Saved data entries
---

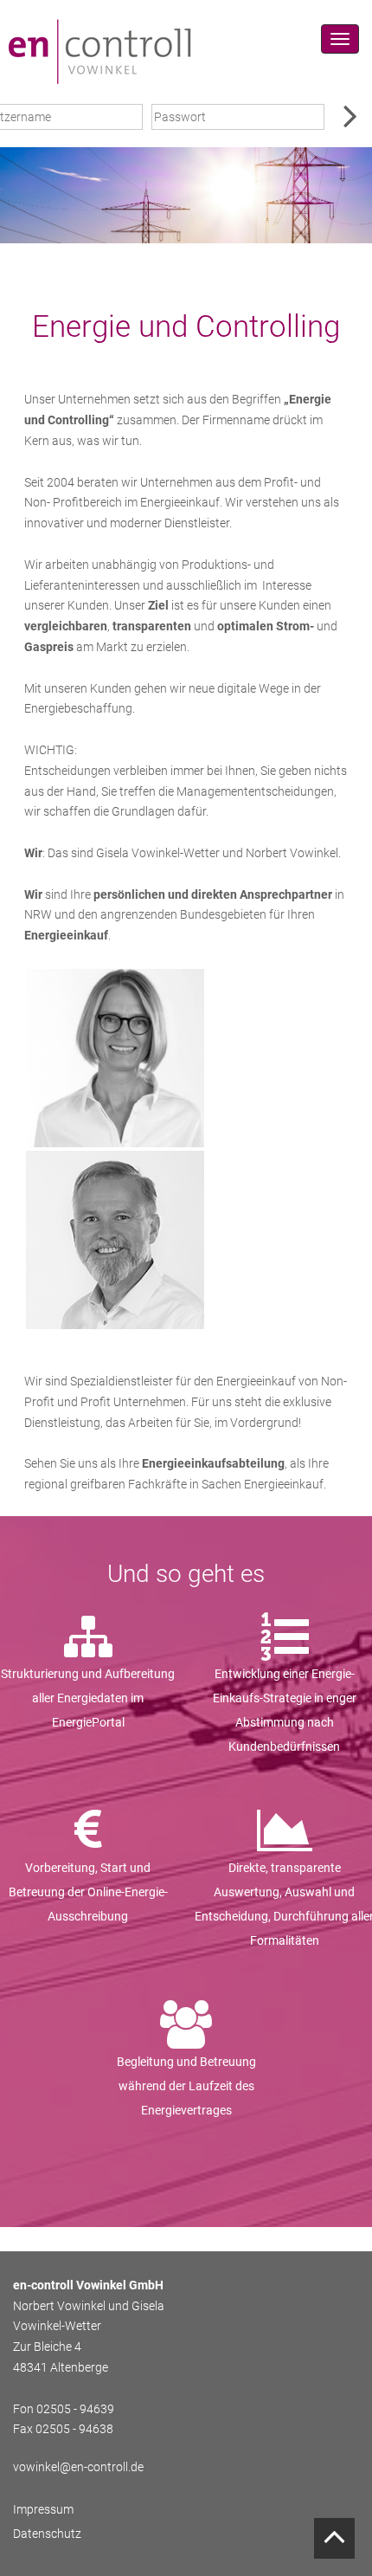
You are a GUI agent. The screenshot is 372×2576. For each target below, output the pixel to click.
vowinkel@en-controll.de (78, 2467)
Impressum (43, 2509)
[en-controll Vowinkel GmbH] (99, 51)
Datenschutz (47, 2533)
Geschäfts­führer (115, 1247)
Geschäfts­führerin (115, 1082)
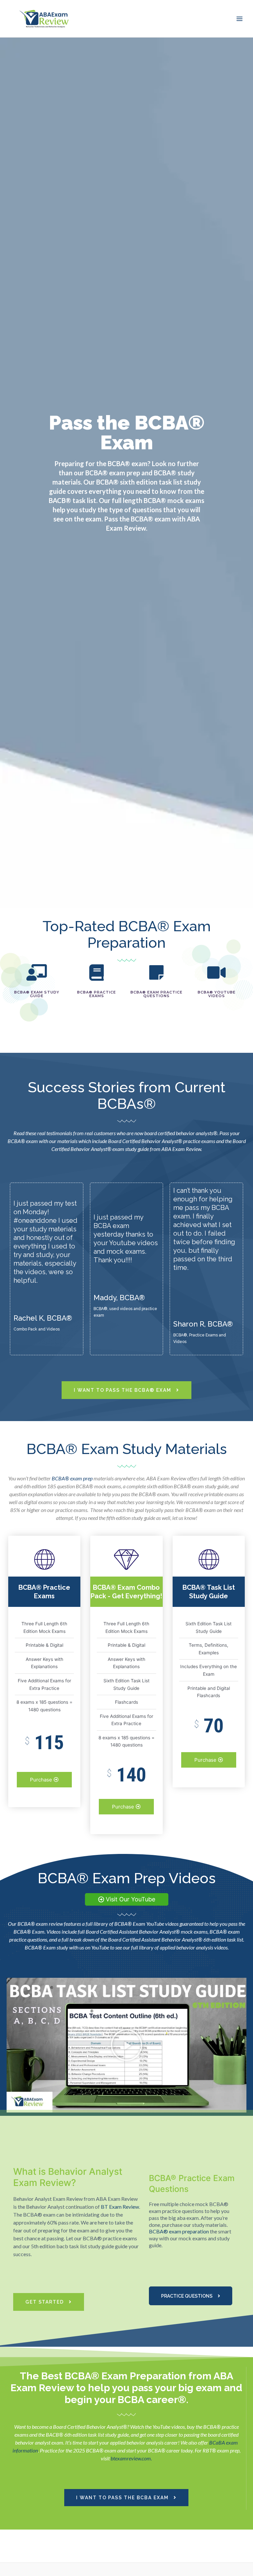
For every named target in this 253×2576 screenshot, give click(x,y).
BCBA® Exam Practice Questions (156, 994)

---

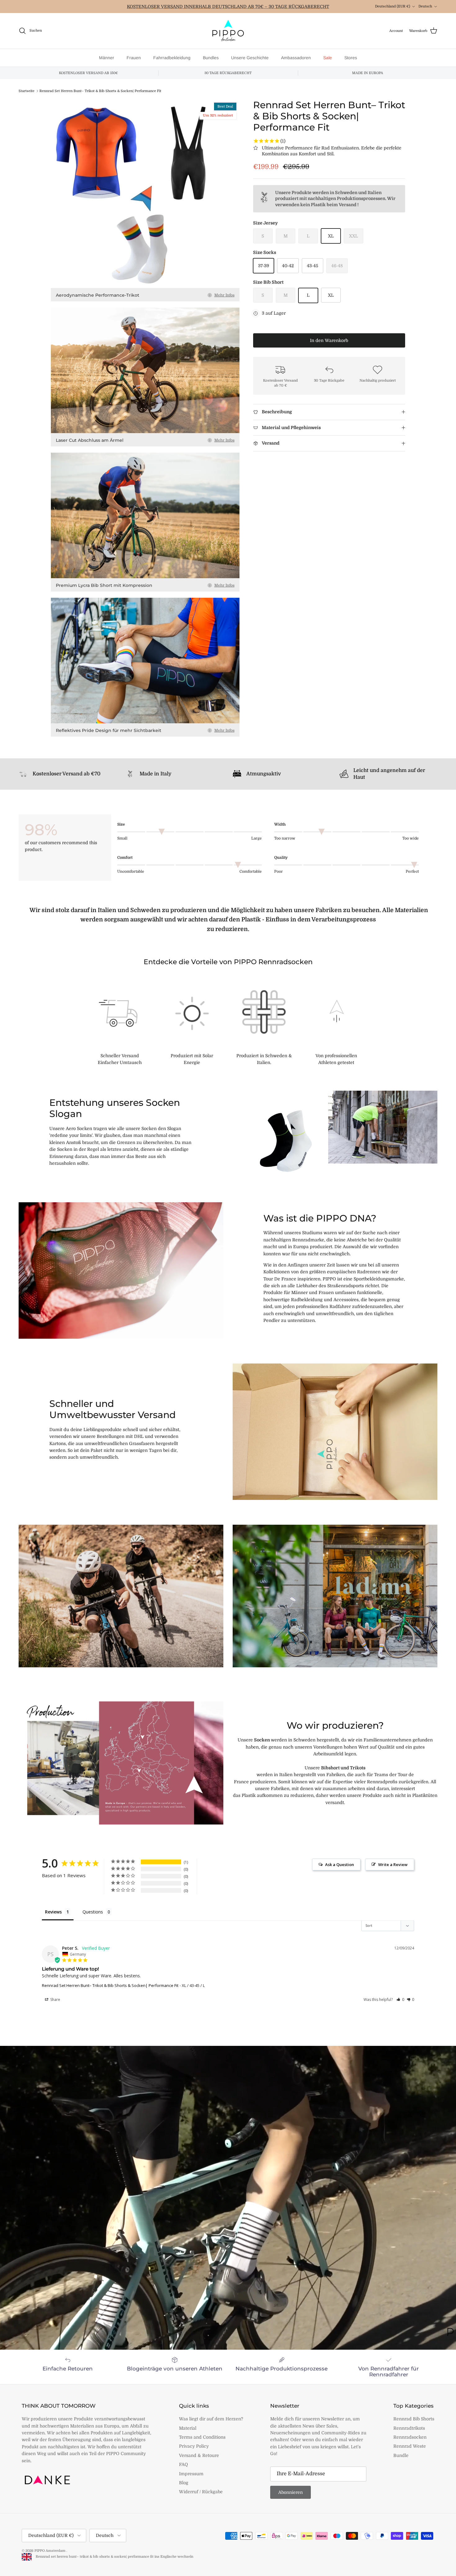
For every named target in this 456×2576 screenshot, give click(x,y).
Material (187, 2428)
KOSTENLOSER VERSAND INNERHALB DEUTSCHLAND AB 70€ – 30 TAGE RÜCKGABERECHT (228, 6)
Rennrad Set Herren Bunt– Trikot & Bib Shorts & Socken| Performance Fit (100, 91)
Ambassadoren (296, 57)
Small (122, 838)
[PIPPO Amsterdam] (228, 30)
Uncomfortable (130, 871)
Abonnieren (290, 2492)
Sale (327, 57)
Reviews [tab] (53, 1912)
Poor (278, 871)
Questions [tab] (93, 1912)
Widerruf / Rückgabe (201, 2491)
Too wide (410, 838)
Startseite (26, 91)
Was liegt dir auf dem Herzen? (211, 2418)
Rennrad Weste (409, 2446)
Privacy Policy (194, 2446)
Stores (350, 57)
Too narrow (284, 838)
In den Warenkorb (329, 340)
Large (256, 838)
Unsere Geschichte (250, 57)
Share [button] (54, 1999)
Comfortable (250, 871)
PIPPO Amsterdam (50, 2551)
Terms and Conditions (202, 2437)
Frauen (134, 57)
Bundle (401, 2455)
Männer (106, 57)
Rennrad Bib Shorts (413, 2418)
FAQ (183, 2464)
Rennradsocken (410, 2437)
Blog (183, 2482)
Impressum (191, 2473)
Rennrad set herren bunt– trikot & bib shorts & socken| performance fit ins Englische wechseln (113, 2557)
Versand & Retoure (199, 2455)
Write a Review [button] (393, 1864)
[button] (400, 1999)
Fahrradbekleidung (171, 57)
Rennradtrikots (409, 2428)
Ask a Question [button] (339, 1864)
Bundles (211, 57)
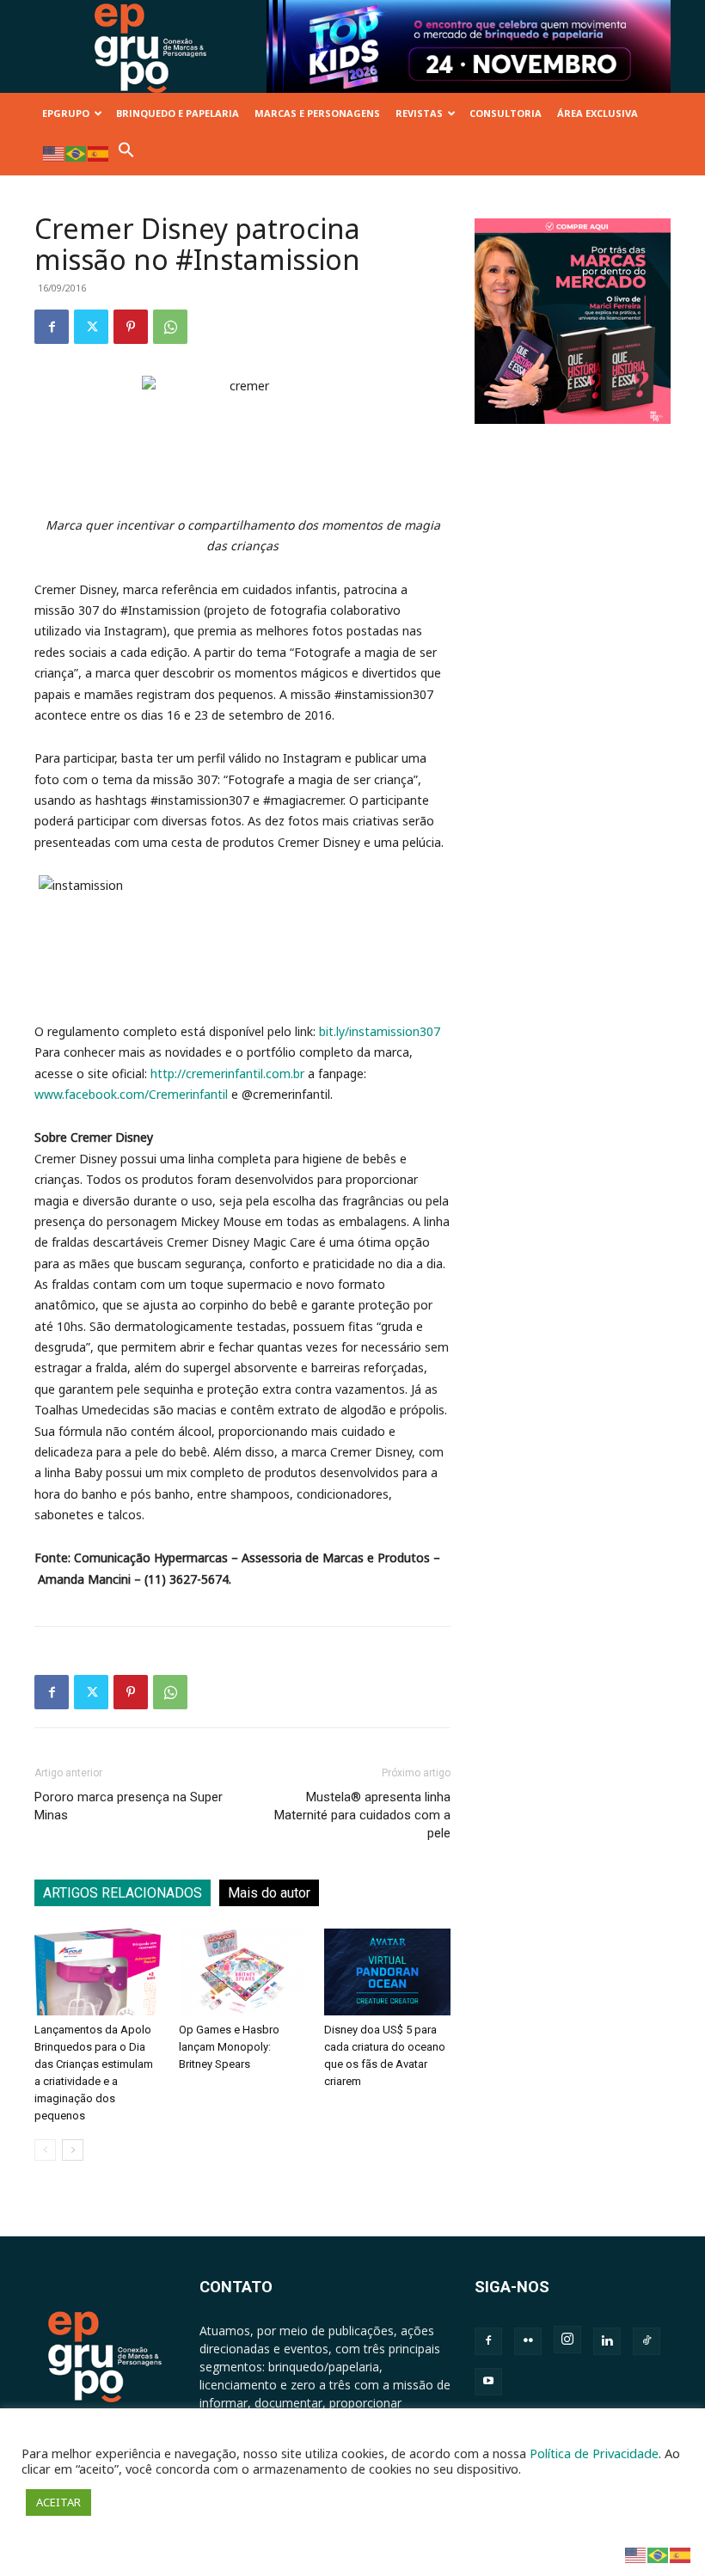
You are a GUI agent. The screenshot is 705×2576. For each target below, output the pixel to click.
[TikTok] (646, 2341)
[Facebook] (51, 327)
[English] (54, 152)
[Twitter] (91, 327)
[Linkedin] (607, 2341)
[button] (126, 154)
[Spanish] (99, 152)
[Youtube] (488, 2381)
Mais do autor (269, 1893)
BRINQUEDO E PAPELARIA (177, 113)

---

> _Task prompt_
Leave out every picture, and copy exactly the lines above starting at the one holding "Terms and Conditions (202, 2437)" and ending at the one holding "[Spanish] (99, 152)", no more and no less.

> _Answer area_
Terms and Conditions (202, 2437)
Frauen (134, 57)
Bundle (401, 2455)
Männer (106, 57)
Rennrad Bib Shorts (413, 2418)
FAQ (183, 2464)
Rennradsocken (410, 2437)
Blog (183, 2482)
Impressum (191, 2473)
Rennrad set herren bunt– trikot & bib shorts & socken| performance fit ins Englische wechseln (113, 2557)
Versand & Retoure (199, 2455)
Write a Review [button] (393, 1864)
[button] (400, 1999)
Fahrradbekleidung (171, 57)
Rennradtrikots (409, 2428)
Ask a Question [button] (339, 1864)
Bundles (211, 57)
You are a GUI agent. The screenshot is 705×2576. For each target below, output the pixel to click.
[TikTok] (646, 2341)
[Facebook] (51, 327)
[English] (54, 152)
[Twitter] (91, 327)
[Linkedin] (607, 2341)
[button] (126, 154)
[Spanish] (99, 152)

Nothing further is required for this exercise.